The Egyptian president reiterated his message at the World Economic Forum in Davos, Switzerland, on Jan. 22, saying the world needs to unite against the global threat of terrorism.

When he took office last spring, little was known about El-Sisi’s personal and political beliefs. Coming from rather modest beginnings in a neighborhood in Cairo, he spent most of his adult life in the Egyptian military. But a clue into El-Sisi’s thinking can be seen in an essay he wrote in March 2006 while attending the U.S. Army War College in Pennsylvania. In the essay, he states that democracy in the Middle East must be adapted to Islam and “have its own shape or form coupled with stronger religious ties.”

Daniel Pipes, president of the Middle East Forum think tank, said he sees El-Sisi as a “cautious Islamist.”

“It’s like holding fascistic or communistic views,” Pipes told JNS.org regarding El-Sisi’s outlook. “That said, there can theoretically be a supremely mild form of it that we can live with.”

Despite his reservations about the Egyptian president, Pipes commended El-Sisi for speaking out against radical Islam and believes he will “do all that he can to crush his violent Islamist enemies.”

FDD’s Kessler does not necessarily view El-Sisi’s religious beliefs as problematic, noting that former Egyptian president Anwar Sadat, who visited Jerusalem and made peace with Israel, only to be assassinated by the Muslim Brotherhood as a result, was also a devout Muslim.

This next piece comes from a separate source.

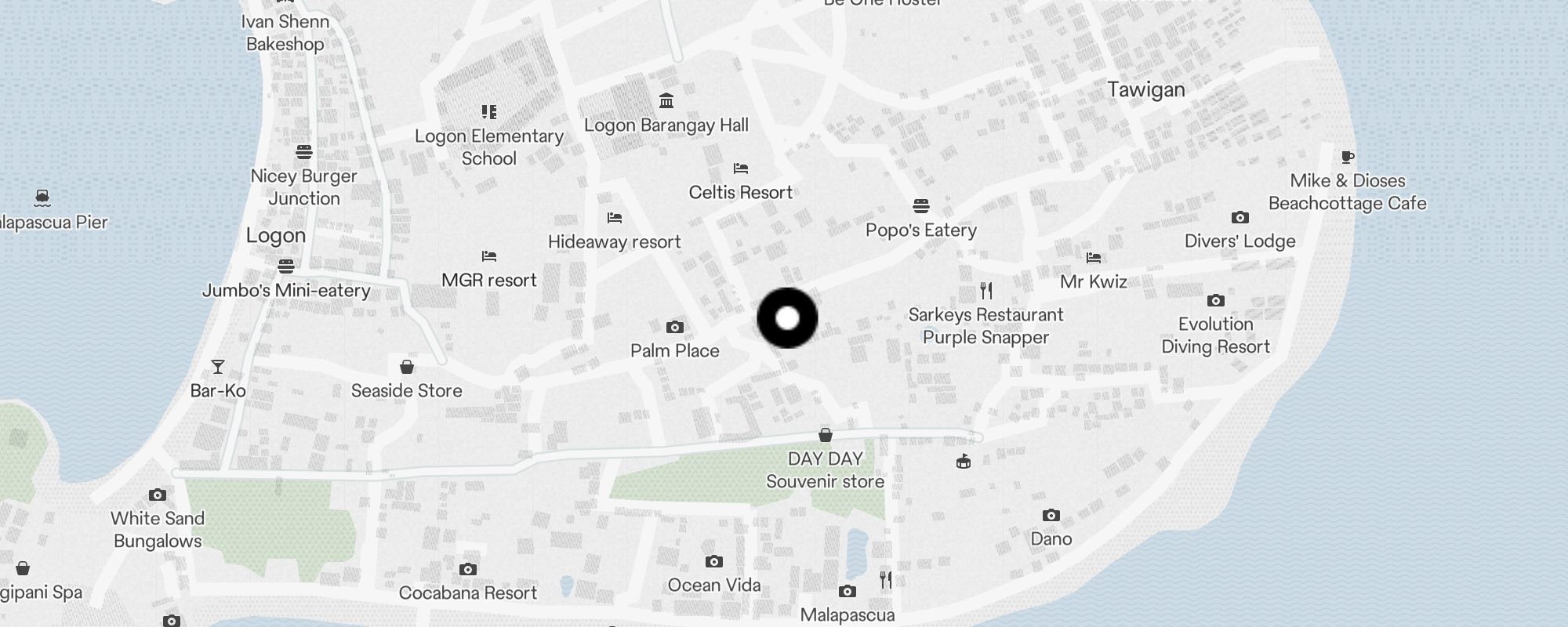Screen dimensions: 1568x627
Task: Select Sarkeys Restaurant fork and knife icon
Action: tap(986, 291)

Under El-Sisi’s watch, Egypt has quietly worked closely with Israel on combating Islamic terrorist groups in the Sinai Peninsula such as Ansar Bayt al-Maqdis (which recently declared allegiance to the Islamic State terror group), in addition to cracking down on Hamas, which draws support from Egypt’s Muslim Brotherhood and uses the Sinai for smuggling weapons and other goods.

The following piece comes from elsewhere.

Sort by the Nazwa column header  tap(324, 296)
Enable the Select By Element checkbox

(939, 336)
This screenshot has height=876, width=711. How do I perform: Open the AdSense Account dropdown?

El-Sisi has embarked on an ambitious plan to destroy Hamas’s tunnel infrastructure underneath the Egyptian-Gaza border. Egypt said it destroyed nearly 95 percent of the Gaza tunnels last year, and more recently has started work on building a Gaza buffer of between 1 and 1.25 miles to prevent cross-border weapons smuggling and terrorism.

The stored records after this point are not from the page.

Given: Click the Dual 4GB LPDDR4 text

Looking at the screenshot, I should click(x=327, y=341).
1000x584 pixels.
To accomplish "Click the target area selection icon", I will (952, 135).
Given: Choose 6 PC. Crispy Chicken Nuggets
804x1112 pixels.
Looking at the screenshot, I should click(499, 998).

While El-Sisi has targeted terror groups in the Sinai, he has also waged an unrelenting crackdown on the Muslim Brotherhood, his chief adversary. As a military leader, El-Sisi was an instrumental part of the July 2013 overthrow of Muslim Brotherhood-affiliated president Mohammed Morsi. Once elected president, El-Sisi went on an all-out offensive against the Brotherhood, jailing thousands of its top leaders (including Morsi). The Muslim Brotherhood is also now a state-designated terrorist organization in Egypt.

At the same time, El-Sisi also targeted liberals, atheists, and homosexuals in his political crackdown, leading to criticism from human rights groups and a troubled relationship with the United States.